Ebenso anrührende wie unterhaltsame Story über einen jungen Migranten mit Schachtalent.

Inhalt

Das Jahr 2011: Fahim lebt in ärmlichen Verhältnissen in Bangladesch. Seine Leidenschaft ist Schach. Ein Spiel, das er schon mal dazu nutzt, sich ein wenig Geld gegen Ältere zu erspielen. Sein Vater Nura allerdings will dem Land und seinem Elend entfliehen. Gemeinsam mit Fahim macht er sich auf und lässt den Rest der Familie zunächst zurück. Sie sollen nachkommen, sobald Nura eine Wohnung, Arbeit und Papiere hat. Ob das jemals passiert, steht jedoch in den Sternen. Als Fahim und Nura in Paris ankommen, muss der Vater schnell feststellen, dass es keine Jobs für ihn gibt und beim Asylantrag geht auch alles schief.
Einzig Fahims Talent wird erkannt und man vermittelt die Beiden an eine Schachschule in der Stadt. Dort trifft Fahim auf den zynischen Lehrer Sylvain. Doch so ruppig wie der mit seinen Schülern umspringt, so offen steht er Fahims Talent gegenüber. Kann Fahim so gut werden, dass er aufgrund seines Talents ein Bleiberecht bekommt …?

Eins vorweg: Das Wunder von Marseille ist kein Film über gelungene Integration.
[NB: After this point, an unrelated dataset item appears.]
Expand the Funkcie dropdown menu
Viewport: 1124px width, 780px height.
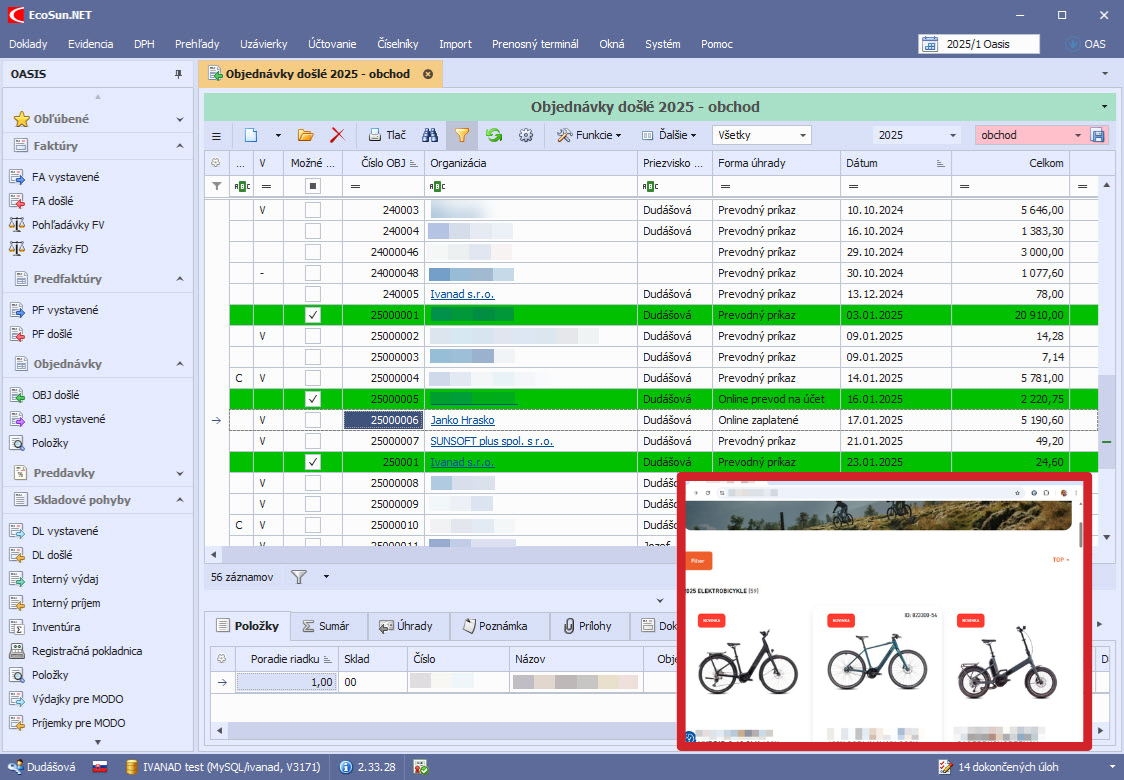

Wer in der Geschichte über den jungen Fahim ein Beispiel dafür sehen möchte, dass man auf diese Weise mit hunderttausenden von Flüchtlingen umgehen könnte, wird schnell merken, dass es hier um ein Einzelschicksal geht.
Wohlgemerkt eins, das rührt. Und eins, das zeigt, wie Toleranz gelebt werden kann. Eins, das klare Statements gegen Ressentiments setzt. Und eins, das wahr ist. Denn Fahim Mohammad gibt es wirklich. Der Junge kam wirklich mit seinem Vater aus Bangladesch nach Frankreich. Und Fahim ist wirklich ein Schachkönner, der von einem Schachlehrer zum Champion der unter 12-jährigen ausgebildet wurde.
Warum Regisseur Pierre-François Martin-Laval die Geschichte um drei Jahre nach hinten verlegte (der echte Fahim floh 2008 mit seinem Vater nach Frankreich), bleibt vermutlich sein Geheimnis. Es schadet dem Film und seiner Geschichte aber auch nicht.
Beginnend mit der Flucht, die Das Wunder von Marseille erstaunlich unaufgeregt schildert, die aber durchaus für einen Moment zeigt, wie gefährlich das Unterfangen gewesen ist, kommt das Vater-Sohn-Gespann nach 13 Minuten in Frankreich an.
Staunend stehen sie in einer fahrerlosen S-Bahn und ebenso vor dem Wahrzeichen von Paris: „Frankreich, Zidane, Eiffelturm“ – das sind die ersten Worte, die man auf französischem Boden hört.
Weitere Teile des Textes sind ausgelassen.